(TASK GOAL) Count the lines in the material below that contain the string "search". Reply with the number only.

(STORED DATA)
+ + + + + + +
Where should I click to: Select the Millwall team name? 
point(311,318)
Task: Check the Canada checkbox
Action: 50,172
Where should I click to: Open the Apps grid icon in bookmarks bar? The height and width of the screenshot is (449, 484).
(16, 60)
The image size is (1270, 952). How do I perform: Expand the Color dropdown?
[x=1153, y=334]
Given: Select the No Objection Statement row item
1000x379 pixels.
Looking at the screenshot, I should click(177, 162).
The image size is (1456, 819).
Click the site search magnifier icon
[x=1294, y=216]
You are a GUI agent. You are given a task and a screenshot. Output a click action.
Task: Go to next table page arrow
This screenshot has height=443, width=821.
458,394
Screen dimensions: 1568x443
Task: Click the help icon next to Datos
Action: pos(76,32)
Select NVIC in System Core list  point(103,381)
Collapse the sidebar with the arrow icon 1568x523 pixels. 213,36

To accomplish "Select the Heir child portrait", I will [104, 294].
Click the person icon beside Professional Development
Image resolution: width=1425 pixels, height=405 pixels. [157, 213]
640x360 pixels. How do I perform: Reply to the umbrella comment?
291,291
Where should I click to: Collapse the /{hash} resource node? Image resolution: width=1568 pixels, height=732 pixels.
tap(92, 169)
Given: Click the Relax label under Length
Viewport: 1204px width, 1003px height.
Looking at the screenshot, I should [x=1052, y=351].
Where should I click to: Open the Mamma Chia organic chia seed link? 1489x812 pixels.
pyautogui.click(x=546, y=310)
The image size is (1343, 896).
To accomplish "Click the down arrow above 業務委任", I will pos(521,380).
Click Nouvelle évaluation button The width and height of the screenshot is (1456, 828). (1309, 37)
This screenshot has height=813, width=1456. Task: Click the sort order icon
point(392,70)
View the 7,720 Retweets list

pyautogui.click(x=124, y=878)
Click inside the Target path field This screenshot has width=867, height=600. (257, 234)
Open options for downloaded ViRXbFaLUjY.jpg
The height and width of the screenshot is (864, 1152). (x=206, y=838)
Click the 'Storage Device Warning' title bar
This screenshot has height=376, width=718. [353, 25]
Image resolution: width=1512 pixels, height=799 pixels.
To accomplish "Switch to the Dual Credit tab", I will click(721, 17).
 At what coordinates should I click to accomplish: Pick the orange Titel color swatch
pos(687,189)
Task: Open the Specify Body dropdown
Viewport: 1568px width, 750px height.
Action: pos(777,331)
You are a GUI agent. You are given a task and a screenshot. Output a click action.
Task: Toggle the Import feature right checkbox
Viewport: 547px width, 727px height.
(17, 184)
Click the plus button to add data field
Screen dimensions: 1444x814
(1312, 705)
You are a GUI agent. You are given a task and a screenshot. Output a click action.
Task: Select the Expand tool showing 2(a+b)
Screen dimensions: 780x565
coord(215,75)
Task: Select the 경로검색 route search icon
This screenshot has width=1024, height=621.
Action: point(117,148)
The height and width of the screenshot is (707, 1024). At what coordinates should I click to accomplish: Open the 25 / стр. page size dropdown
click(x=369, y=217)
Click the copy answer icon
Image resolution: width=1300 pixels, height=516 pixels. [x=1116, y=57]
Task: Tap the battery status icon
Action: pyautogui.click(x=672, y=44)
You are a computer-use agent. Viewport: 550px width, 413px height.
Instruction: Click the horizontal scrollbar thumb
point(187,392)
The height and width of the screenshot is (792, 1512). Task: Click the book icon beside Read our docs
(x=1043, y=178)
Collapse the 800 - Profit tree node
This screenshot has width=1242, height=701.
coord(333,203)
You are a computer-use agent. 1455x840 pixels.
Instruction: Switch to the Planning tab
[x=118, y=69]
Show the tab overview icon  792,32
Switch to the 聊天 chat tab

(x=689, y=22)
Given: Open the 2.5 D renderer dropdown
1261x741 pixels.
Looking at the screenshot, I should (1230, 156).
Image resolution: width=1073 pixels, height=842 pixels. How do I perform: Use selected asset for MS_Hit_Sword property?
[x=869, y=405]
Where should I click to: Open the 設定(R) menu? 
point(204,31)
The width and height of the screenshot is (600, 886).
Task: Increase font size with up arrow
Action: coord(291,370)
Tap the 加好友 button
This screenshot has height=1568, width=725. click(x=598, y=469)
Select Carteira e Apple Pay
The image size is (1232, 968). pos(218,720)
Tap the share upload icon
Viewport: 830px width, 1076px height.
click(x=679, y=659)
+ + + + + + +
(RESPONSE BELOW) 2